Reading
I’m
done with Katharine Graham’s autobiography. A very long, well written, and
immensely interesting book. When I now read of the deeds of the Washington Post I wish there were a
narrative that bridges the Graham period to that of Jeff Bezos, the current
owner. Unlike some of my friends, I’ve never followed the Post, being a NYTimes
addict from way back, while also trying to keep my newspaper reading within
limits.
I was rummaging
Kindle possibles, when I clicked on Kory Stamper’s “The Secret Life of Dictionaries”
a subtitle, instead of the “Sample” I was aiming to get. So, I’m reading it.
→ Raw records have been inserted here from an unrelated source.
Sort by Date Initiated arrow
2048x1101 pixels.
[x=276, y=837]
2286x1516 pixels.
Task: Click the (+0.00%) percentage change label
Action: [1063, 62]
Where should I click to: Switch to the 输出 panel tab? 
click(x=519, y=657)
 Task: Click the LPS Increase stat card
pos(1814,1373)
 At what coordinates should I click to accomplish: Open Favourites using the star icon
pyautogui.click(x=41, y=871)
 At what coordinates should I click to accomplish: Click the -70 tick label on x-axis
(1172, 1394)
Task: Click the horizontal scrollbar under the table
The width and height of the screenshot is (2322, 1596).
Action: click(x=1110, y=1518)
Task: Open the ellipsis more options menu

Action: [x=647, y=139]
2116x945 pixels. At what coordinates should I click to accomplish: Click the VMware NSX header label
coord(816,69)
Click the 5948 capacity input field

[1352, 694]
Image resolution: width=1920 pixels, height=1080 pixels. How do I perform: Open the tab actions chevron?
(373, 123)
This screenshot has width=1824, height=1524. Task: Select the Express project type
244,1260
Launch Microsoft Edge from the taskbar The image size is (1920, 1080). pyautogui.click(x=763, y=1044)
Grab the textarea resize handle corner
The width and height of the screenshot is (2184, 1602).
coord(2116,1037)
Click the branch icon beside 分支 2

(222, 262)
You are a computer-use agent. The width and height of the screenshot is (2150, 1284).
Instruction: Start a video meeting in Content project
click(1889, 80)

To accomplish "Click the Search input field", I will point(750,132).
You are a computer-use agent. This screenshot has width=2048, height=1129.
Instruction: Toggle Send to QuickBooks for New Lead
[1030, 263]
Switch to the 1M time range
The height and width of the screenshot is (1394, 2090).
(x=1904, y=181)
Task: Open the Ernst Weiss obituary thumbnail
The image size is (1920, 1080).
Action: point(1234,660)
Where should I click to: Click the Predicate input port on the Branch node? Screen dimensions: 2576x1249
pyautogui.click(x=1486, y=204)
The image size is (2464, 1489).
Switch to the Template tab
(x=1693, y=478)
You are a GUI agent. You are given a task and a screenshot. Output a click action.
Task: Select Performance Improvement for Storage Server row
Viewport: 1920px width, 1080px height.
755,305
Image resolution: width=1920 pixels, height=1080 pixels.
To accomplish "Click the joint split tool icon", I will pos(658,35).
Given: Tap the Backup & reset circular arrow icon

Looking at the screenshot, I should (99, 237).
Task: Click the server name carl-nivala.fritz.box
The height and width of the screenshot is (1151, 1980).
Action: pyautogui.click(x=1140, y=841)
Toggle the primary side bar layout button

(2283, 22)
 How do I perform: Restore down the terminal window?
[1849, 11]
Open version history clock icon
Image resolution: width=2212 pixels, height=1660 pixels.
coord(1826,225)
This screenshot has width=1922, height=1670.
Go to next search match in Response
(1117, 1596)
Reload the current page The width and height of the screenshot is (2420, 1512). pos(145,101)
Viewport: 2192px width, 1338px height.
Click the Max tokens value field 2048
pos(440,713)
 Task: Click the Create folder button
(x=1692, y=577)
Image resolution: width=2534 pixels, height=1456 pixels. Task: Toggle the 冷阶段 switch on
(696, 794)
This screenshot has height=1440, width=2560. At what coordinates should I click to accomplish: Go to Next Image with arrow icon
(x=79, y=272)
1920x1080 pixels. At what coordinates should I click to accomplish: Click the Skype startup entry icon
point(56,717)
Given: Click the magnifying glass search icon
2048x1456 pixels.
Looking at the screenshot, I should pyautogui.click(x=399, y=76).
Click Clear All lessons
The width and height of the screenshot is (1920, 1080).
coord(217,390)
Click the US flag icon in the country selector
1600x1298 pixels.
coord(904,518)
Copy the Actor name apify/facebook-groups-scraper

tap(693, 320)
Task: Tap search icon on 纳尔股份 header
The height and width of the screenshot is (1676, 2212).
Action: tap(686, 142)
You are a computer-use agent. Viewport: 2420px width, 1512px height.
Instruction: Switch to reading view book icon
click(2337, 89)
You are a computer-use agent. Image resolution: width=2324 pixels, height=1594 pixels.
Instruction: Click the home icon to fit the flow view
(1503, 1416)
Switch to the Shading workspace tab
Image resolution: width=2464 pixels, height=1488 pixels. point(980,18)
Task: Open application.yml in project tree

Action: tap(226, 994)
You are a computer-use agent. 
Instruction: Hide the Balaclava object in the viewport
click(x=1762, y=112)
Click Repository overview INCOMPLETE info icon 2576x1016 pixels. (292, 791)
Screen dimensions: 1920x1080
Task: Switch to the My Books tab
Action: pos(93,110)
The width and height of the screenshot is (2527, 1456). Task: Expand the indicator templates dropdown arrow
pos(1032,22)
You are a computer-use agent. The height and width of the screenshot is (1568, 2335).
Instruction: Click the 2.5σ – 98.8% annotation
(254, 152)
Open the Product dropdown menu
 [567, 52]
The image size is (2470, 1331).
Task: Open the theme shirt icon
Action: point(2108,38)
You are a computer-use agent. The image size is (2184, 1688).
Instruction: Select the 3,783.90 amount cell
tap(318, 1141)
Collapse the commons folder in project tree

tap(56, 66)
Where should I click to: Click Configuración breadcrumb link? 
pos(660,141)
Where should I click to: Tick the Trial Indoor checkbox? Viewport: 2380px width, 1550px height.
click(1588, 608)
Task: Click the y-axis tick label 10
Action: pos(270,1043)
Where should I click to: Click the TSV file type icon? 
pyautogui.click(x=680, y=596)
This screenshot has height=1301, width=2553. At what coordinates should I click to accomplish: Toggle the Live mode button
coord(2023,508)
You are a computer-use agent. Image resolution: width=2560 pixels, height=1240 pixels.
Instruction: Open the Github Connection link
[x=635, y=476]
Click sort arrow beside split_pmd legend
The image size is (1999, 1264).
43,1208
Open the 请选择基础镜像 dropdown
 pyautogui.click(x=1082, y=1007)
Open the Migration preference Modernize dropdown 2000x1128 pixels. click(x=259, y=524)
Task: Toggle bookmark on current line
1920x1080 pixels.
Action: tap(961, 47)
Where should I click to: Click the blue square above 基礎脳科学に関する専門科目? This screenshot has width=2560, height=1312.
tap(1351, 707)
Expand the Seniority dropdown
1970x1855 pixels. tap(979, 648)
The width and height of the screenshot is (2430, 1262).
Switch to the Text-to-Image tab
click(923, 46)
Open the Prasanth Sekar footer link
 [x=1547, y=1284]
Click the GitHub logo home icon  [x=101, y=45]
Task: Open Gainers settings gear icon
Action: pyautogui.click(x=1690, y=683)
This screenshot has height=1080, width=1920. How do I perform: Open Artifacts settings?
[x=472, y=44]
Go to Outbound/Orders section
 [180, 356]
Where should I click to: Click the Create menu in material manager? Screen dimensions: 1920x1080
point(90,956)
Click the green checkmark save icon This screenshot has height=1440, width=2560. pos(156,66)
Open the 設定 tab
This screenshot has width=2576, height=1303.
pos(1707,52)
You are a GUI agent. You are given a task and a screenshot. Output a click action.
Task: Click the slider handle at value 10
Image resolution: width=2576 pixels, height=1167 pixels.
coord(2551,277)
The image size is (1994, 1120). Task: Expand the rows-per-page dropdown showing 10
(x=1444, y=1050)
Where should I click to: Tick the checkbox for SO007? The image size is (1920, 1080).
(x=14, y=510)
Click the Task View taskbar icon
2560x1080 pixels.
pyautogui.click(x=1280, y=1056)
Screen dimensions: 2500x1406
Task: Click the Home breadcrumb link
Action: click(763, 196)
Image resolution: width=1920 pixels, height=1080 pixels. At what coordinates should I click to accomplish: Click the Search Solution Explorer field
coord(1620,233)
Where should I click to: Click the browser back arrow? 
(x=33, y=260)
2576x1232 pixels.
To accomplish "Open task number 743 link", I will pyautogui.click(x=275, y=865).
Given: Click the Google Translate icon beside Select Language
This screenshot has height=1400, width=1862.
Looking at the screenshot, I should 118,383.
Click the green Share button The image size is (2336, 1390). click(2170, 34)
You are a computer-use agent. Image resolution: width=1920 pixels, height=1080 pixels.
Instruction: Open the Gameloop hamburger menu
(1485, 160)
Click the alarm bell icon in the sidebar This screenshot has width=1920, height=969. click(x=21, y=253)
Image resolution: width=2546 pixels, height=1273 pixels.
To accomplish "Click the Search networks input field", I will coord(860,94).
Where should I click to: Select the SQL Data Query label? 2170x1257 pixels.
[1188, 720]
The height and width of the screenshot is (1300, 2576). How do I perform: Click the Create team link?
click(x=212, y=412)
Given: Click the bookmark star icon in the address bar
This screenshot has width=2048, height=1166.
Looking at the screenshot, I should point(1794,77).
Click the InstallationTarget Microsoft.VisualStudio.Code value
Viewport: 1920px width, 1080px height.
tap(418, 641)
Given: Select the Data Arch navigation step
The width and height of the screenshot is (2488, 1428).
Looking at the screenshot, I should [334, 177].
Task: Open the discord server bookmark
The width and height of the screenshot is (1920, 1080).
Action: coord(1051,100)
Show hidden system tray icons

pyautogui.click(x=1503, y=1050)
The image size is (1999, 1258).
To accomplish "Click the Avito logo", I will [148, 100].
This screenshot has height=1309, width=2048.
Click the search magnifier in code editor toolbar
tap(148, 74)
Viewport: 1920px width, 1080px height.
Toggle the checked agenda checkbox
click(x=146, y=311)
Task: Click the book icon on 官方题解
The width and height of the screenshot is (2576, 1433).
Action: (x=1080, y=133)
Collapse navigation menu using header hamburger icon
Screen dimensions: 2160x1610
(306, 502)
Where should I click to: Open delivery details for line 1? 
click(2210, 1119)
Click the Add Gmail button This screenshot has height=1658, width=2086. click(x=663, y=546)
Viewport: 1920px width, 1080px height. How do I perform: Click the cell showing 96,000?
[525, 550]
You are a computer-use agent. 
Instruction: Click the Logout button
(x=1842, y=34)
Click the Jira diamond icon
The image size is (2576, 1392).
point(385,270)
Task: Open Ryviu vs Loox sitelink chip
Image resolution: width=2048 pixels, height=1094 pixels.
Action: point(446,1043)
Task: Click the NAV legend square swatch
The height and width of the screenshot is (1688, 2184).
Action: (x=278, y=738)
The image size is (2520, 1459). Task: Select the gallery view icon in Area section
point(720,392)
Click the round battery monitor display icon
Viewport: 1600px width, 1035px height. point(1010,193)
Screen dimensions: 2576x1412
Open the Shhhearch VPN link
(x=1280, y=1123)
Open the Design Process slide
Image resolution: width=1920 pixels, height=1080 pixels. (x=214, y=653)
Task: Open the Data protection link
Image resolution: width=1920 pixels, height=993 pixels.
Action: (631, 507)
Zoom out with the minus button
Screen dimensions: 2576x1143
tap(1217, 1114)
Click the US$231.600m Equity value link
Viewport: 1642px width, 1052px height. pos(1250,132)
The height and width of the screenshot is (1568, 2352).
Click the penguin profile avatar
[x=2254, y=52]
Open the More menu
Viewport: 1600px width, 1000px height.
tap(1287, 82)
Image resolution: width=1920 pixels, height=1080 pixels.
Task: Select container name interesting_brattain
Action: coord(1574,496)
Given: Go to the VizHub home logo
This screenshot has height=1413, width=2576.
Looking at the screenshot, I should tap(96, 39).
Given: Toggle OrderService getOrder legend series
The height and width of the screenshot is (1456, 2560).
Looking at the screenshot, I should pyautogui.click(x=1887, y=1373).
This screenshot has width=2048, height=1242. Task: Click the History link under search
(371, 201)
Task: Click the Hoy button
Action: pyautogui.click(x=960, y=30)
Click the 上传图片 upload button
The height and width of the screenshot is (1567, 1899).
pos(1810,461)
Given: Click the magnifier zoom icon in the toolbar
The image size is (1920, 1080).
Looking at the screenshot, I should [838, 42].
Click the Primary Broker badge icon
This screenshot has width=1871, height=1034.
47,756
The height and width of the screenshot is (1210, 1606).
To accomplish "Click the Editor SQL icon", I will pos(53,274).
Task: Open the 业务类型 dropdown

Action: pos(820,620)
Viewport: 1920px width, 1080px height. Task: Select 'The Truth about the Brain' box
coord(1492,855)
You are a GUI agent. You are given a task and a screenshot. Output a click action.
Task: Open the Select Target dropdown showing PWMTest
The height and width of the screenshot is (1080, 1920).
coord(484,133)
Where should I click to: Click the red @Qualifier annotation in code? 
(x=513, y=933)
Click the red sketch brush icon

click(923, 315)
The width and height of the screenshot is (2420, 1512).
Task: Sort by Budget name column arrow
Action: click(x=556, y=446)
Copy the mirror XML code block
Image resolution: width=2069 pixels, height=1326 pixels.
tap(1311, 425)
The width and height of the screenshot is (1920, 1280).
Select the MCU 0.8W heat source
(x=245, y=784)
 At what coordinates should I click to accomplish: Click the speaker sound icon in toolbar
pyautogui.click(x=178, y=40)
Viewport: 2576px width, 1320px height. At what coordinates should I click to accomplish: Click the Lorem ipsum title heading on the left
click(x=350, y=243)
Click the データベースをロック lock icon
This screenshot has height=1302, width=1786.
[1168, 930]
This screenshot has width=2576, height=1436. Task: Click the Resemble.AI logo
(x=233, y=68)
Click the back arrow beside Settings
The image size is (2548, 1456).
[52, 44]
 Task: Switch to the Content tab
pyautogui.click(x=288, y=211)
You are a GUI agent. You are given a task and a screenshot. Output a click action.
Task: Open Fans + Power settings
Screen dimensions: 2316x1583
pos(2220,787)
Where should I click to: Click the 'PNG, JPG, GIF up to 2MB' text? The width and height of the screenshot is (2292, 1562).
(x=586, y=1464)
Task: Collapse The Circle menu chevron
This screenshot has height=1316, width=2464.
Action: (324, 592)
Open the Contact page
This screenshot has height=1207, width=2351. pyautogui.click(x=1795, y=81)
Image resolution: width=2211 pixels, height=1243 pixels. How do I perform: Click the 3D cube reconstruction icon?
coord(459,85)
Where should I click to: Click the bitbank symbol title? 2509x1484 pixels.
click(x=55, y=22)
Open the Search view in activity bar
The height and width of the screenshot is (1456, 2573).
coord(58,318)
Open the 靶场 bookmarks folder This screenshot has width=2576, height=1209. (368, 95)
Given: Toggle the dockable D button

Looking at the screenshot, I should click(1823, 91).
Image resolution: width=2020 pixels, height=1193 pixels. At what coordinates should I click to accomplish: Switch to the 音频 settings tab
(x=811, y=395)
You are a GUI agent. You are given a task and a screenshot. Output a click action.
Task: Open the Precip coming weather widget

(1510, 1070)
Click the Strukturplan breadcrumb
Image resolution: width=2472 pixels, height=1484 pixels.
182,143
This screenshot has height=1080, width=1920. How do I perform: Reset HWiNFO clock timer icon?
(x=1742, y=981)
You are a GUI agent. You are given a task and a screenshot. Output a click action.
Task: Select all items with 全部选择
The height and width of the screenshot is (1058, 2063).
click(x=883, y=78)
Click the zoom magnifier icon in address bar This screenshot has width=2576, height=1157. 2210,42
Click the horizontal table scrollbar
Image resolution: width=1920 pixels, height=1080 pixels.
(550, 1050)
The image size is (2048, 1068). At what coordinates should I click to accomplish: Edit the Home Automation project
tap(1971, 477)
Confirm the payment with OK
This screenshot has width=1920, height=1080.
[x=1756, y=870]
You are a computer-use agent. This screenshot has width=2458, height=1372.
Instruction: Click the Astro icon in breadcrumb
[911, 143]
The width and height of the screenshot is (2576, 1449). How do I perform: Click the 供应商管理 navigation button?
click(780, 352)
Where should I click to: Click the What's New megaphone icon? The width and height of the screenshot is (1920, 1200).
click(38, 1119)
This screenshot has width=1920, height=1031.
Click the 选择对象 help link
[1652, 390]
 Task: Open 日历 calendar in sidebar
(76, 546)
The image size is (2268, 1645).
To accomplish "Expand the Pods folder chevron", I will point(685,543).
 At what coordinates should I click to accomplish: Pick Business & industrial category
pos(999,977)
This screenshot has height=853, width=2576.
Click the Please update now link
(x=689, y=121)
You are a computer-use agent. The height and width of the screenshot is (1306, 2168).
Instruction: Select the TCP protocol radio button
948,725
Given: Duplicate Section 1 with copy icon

Interesting enough: I’m learning quite a bit. The future will tell whether I
stick with it to the end. (It is no doubt an age phenomenon, but while in earlier
years, I felt that I had to read a book to the end—though I did not always do
so, always with feelings of guilt—I have gotten over that inhibition.
So much
so, that I have now interrupted that reading with Robert Caro’s The Power Broker, which just arrived in
the mail. This book about New York’s fabulous (take that label literally)
Robert Moses mimics its subject in being just short of two inches thick—and immensely
heavy. It’s a good thing I don’t read in bed these days. I’ll no doubt report—eventually.